------ Data shown ------

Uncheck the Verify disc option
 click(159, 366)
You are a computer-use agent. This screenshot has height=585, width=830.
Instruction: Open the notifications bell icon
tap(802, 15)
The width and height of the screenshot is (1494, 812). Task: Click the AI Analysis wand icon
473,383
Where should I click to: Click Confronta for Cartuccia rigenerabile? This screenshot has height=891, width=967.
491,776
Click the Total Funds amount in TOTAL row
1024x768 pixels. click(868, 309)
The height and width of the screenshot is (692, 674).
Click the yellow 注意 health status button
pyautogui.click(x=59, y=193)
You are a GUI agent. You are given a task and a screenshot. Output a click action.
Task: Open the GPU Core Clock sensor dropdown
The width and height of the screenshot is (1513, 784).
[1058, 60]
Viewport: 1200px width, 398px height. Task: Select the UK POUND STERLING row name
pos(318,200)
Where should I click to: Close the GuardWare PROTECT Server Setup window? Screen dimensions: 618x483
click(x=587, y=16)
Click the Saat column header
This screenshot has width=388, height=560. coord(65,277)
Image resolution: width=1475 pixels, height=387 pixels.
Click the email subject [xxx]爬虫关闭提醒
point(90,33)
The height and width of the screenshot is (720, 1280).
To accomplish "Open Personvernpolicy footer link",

------

## Assigned task
Your task is to return, exactly and on their own, the lines from the one containing "Click the Saat column header" through the last line of the listing.

## Solution to this problem
Click the Saat column header
This screenshot has width=388, height=560. coord(65,277)
Image resolution: width=1475 pixels, height=387 pixels.
Click the email subject [xxx]爬虫关闭提醒
point(90,33)
The height and width of the screenshot is (720, 1280).
To accomplish "Open Personvernpolicy footer link",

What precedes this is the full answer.